§ **YOUR ASSIGNMENT**
Provide the number of lines in the material containing the word "this", with nothing added.

§ **DATA PROVIDED**

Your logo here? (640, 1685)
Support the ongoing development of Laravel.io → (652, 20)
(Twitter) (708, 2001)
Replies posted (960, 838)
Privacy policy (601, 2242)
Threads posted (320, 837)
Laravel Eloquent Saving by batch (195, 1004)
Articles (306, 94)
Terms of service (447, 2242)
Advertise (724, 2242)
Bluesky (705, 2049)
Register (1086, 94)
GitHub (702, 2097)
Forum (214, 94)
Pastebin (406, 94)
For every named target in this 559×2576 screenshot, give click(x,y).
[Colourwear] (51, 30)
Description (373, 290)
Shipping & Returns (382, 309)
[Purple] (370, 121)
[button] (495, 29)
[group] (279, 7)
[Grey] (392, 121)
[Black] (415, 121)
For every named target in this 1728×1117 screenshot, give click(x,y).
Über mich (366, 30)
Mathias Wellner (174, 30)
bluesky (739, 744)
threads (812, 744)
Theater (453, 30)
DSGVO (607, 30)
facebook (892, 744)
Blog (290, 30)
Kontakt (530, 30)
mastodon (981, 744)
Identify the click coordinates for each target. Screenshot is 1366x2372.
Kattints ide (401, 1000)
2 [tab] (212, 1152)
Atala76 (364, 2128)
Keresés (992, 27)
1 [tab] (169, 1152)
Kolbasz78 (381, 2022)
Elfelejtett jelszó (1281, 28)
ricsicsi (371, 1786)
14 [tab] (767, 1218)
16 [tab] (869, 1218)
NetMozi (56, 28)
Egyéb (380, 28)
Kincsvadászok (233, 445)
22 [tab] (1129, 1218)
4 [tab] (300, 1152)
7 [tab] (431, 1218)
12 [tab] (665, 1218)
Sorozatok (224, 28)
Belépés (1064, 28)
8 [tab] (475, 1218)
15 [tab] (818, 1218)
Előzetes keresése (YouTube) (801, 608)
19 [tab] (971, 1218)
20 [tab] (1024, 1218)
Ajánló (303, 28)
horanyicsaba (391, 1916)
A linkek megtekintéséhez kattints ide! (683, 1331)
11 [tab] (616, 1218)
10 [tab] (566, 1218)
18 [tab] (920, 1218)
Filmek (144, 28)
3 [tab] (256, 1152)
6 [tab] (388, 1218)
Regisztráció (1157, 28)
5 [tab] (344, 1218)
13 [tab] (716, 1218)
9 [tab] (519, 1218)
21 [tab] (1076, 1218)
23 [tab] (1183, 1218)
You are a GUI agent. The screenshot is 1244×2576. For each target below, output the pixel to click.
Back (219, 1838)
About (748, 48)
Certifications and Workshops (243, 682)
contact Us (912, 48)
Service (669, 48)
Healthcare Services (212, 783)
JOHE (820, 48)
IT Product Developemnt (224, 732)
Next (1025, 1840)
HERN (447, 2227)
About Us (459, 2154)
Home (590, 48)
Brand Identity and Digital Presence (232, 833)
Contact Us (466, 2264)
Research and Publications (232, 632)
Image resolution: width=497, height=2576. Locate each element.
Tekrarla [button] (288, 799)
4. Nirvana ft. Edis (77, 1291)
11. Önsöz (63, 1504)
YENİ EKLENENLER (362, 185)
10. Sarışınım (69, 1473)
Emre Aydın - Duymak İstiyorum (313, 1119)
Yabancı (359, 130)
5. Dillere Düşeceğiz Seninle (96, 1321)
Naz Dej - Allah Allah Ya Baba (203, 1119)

§ **RESPONSE**
2